■ **Data supplied**
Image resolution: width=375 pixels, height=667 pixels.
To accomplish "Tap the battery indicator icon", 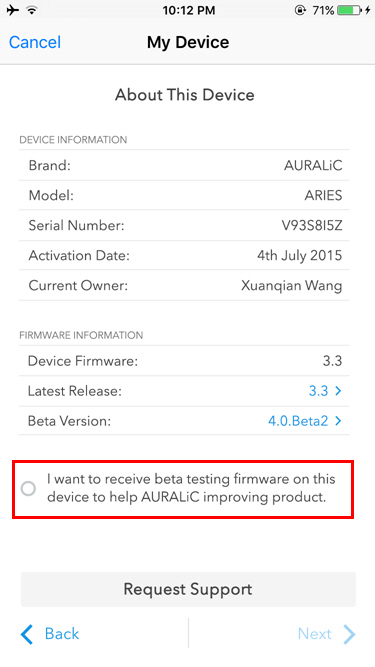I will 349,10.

...

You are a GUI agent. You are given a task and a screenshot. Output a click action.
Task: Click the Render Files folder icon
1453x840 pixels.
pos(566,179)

■ **Exercise goal**
Swap "folder" for "directory" in the stretch from the line containing "You are a GUI" through the line containing "pos(566,179)", and give those lines again with nothing else changed.

■ **Result below**
You are a GUI agent. You are given a task and a screenshot. Output a click action.
Task: Click the Render Files directory icon
1453x840 pixels.
pos(566,179)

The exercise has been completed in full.